"Run round to the bowling green, Master Paul," says
she. "You'll find the doctor there, I think. Just tell
him that a patient is waiting for him."
She seems in these interviews to inspire them with a
kind of hushed feeling of awe, as if they had found their
way into some holy of holies. My own actual appearance
is quite an anti-climax after the introduction by Miss
Williams.
Another of her devices is to make appointments with
an extreme precision as to time, I being at the moment
worked to death (at a cricket match).
"Let us see!" says she, looking at the slate. "He
will be clear at seven minutes past eight this evening.
Yes, he could just manage it then. He has no one at all
from seven past to the quarter past"--and so at the
appointed hour I have my patient precipitating himself
into my room with the demeanour of the man who charges in
for his bowl of hot soup at a railway station.

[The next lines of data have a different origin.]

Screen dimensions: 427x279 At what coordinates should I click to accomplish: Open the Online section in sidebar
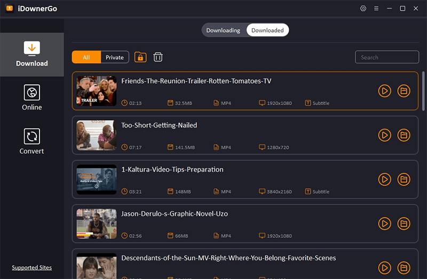point(32,98)
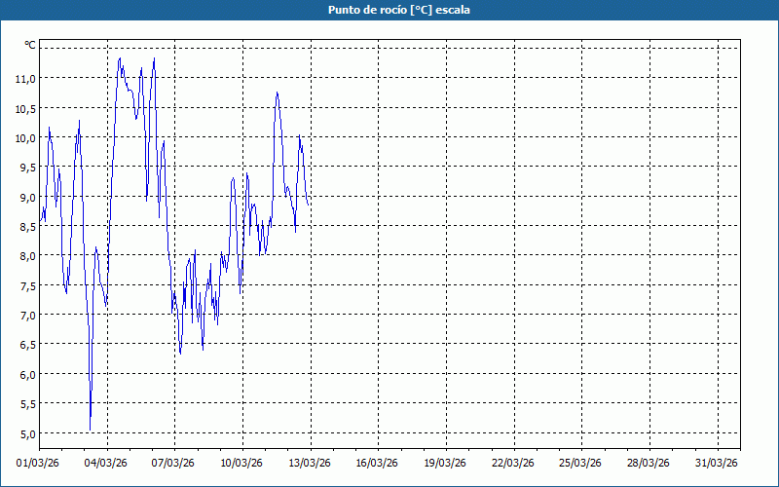
Task: Select the 10,0 y-axis label
Action: tap(25, 137)
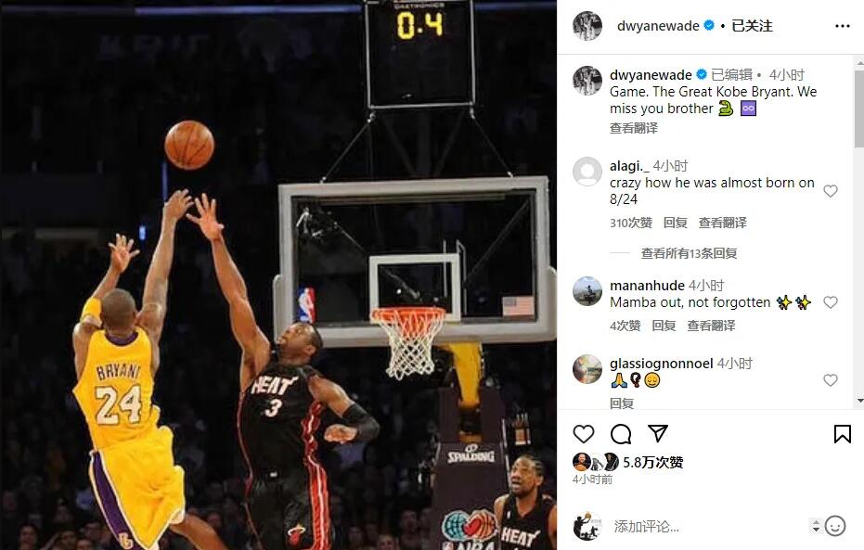
Task: View translation of Wade's caption
Action: coord(634,128)
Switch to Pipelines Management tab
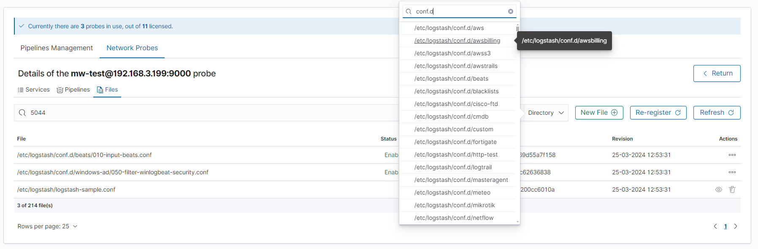The image size is (758, 249). [57, 48]
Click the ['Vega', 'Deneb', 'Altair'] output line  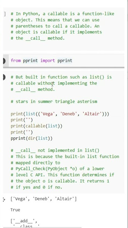pos(44,199)
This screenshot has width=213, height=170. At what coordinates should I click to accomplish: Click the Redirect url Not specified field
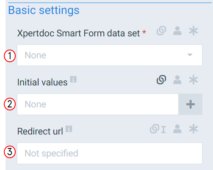click(110, 153)
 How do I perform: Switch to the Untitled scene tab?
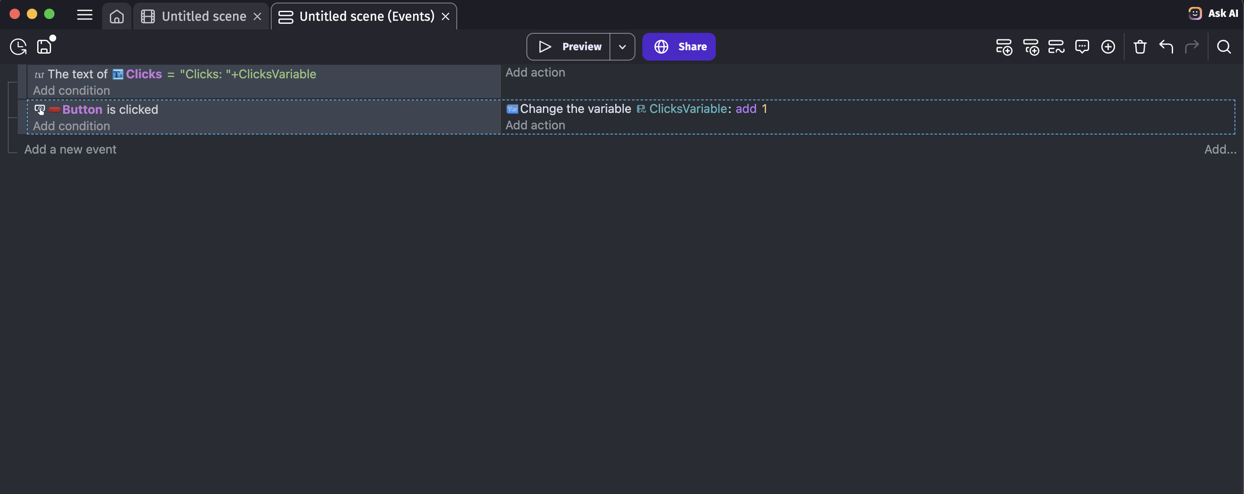click(203, 17)
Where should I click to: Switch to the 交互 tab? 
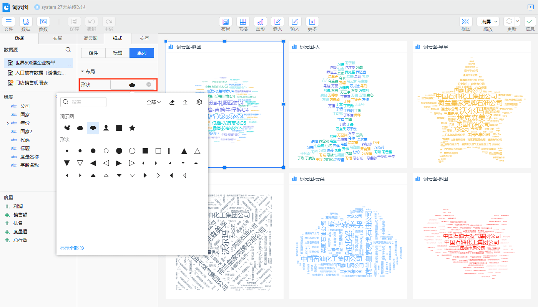tap(144, 38)
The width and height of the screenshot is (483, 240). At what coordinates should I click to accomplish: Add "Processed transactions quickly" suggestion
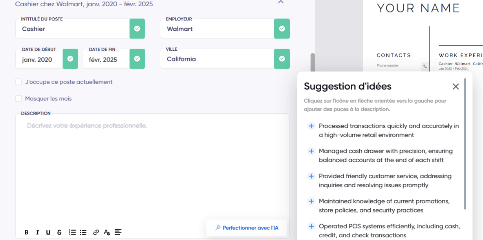[311, 126]
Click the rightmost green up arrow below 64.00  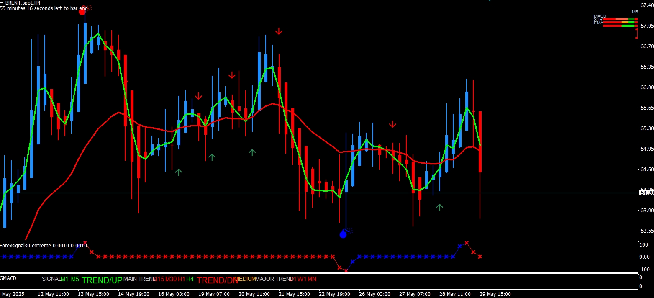pos(439,207)
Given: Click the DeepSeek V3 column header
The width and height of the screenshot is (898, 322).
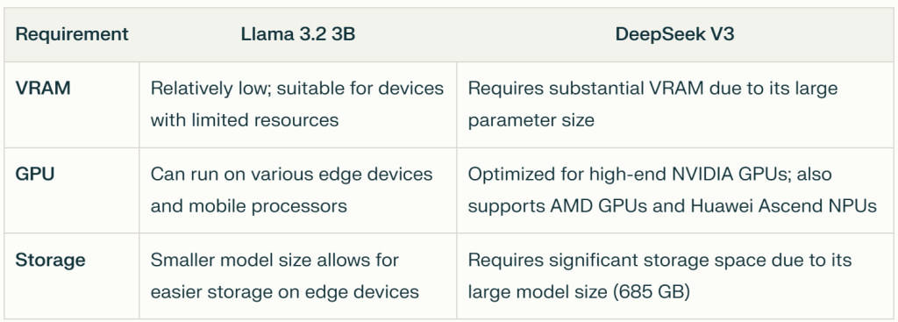Looking at the screenshot, I should pyautogui.click(x=674, y=34).
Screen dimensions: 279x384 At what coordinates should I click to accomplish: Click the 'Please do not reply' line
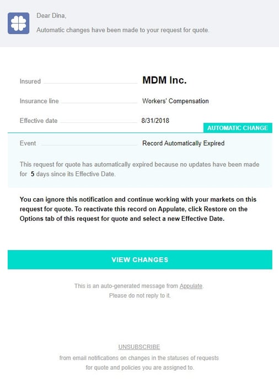(140, 296)
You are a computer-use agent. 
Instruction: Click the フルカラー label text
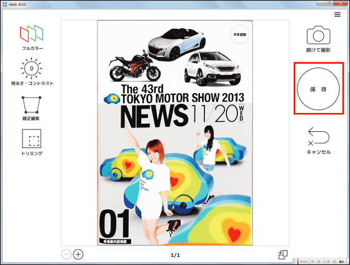pyautogui.click(x=33, y=48)
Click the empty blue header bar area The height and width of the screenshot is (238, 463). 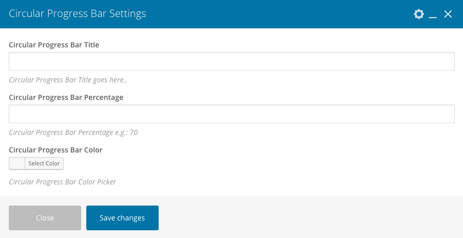click(279, 14)
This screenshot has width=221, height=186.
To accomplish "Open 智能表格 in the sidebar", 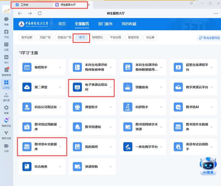I will coord(6,71).
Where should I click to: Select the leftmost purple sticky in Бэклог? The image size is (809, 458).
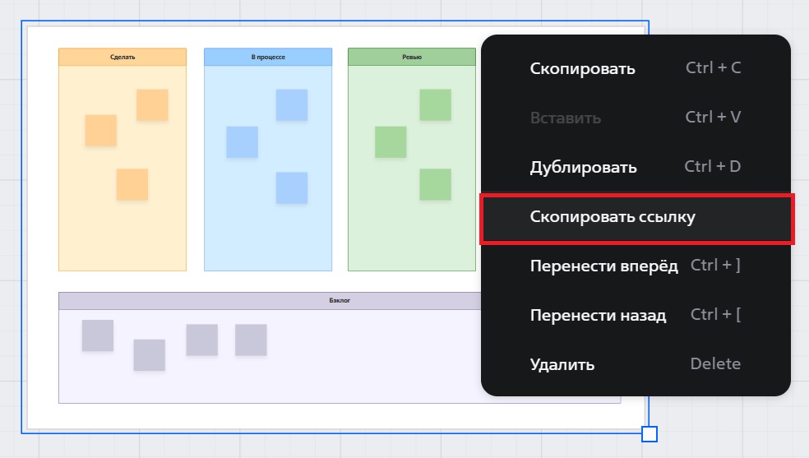[98, 335]
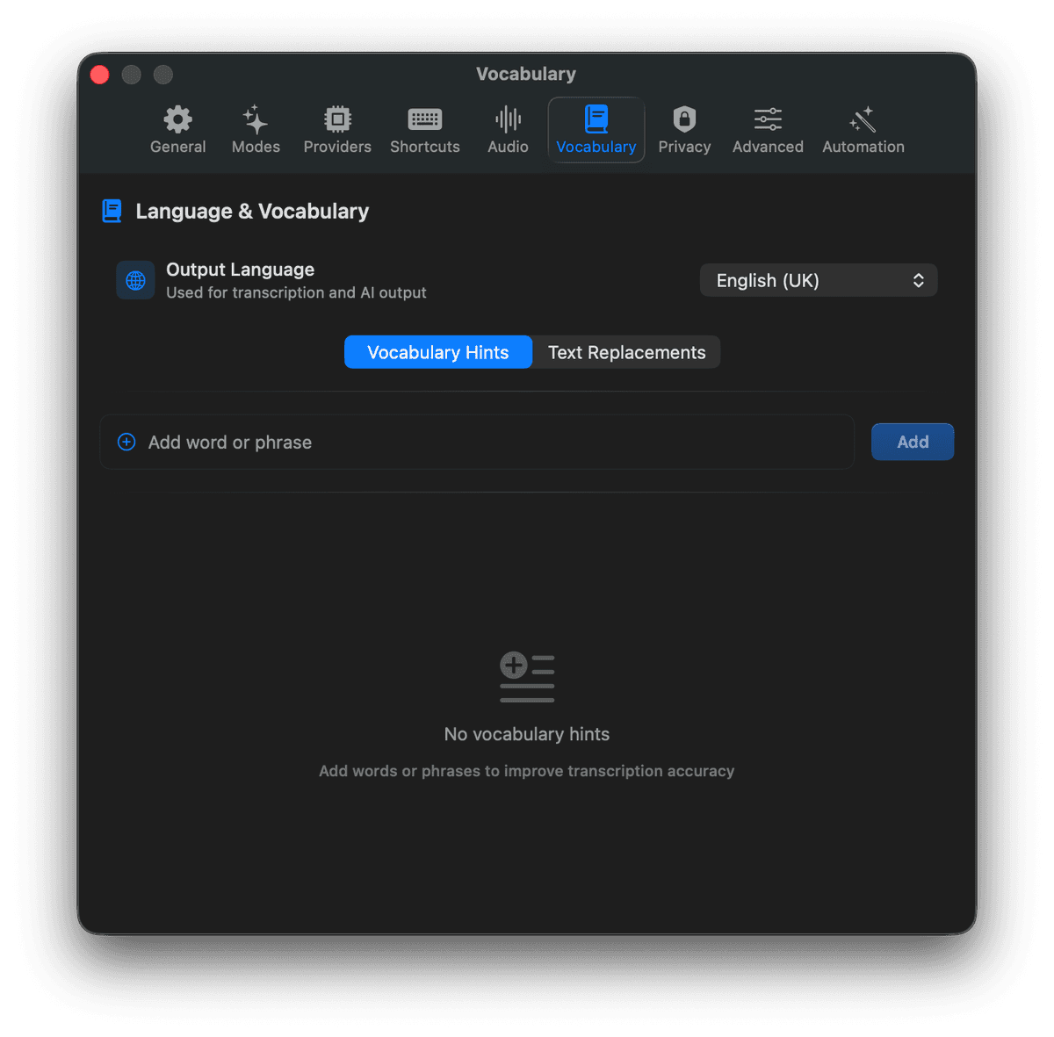Viewport: 1054px width, 1037px height.
Task: Open the Audio waveform icon
Action: click(507, 120)
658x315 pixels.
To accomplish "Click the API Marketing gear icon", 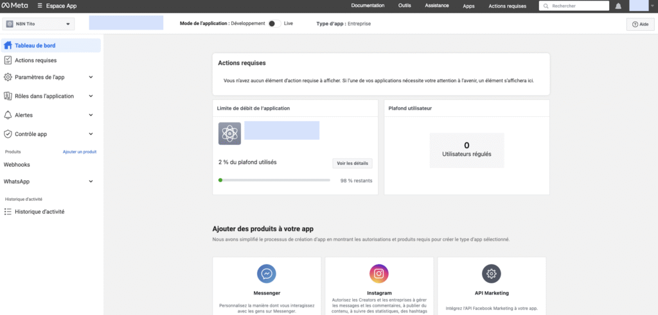I will tap(492, 274).
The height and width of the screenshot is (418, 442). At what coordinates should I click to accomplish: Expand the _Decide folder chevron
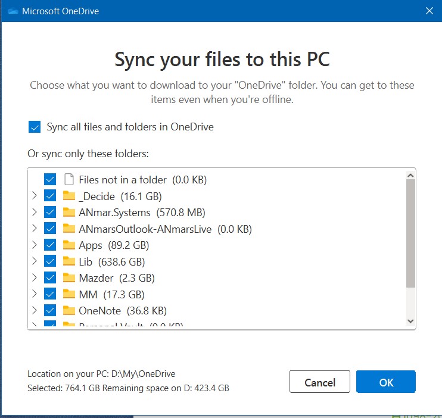click(34, 196)
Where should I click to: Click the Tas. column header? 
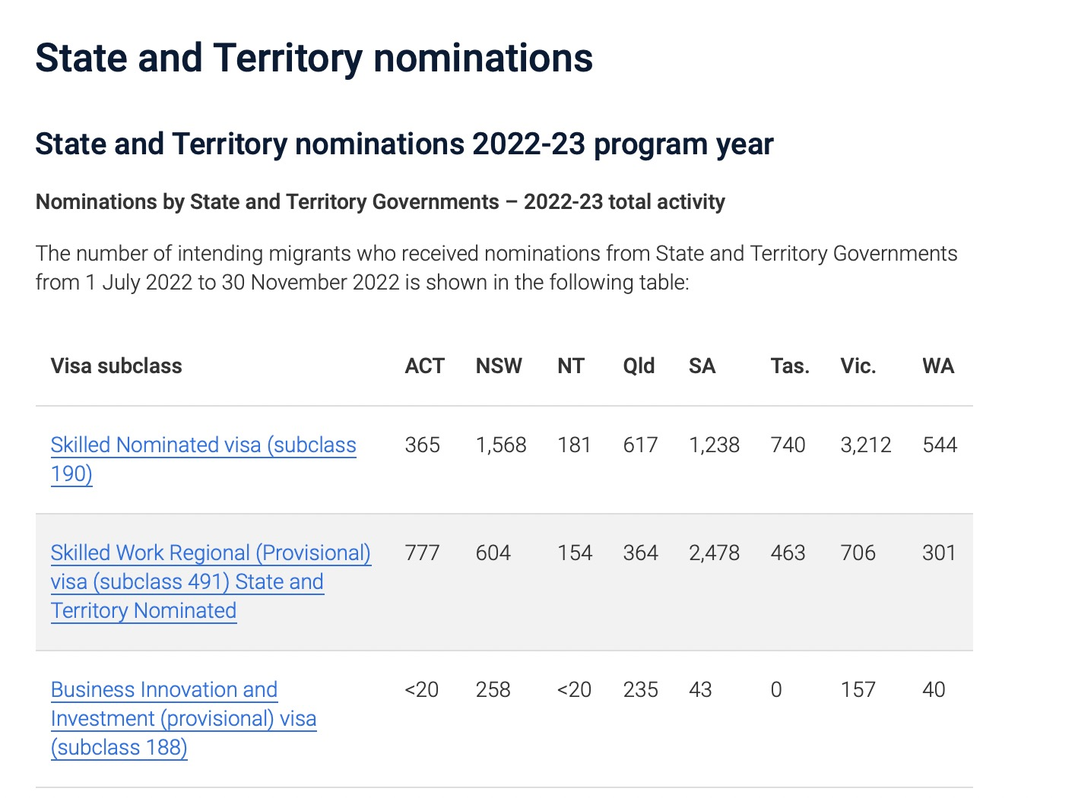point(790,366)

If he
knew that he is probably the only patient who has opened
my door that evening he would not be in such a hurry--or
think so much of my advice.
One curious patient has come my way who has been of
great service to me. She is a stately looking widow,
Turner by name, the most depressingly respectable figure,
as of Mrs. Grundy's older and less frivolous sister. She
lives in a tiny house, with one small servant to scale.
Well, every two months or so she quite suddenly goes on
a mad drink, which lasts for about a week.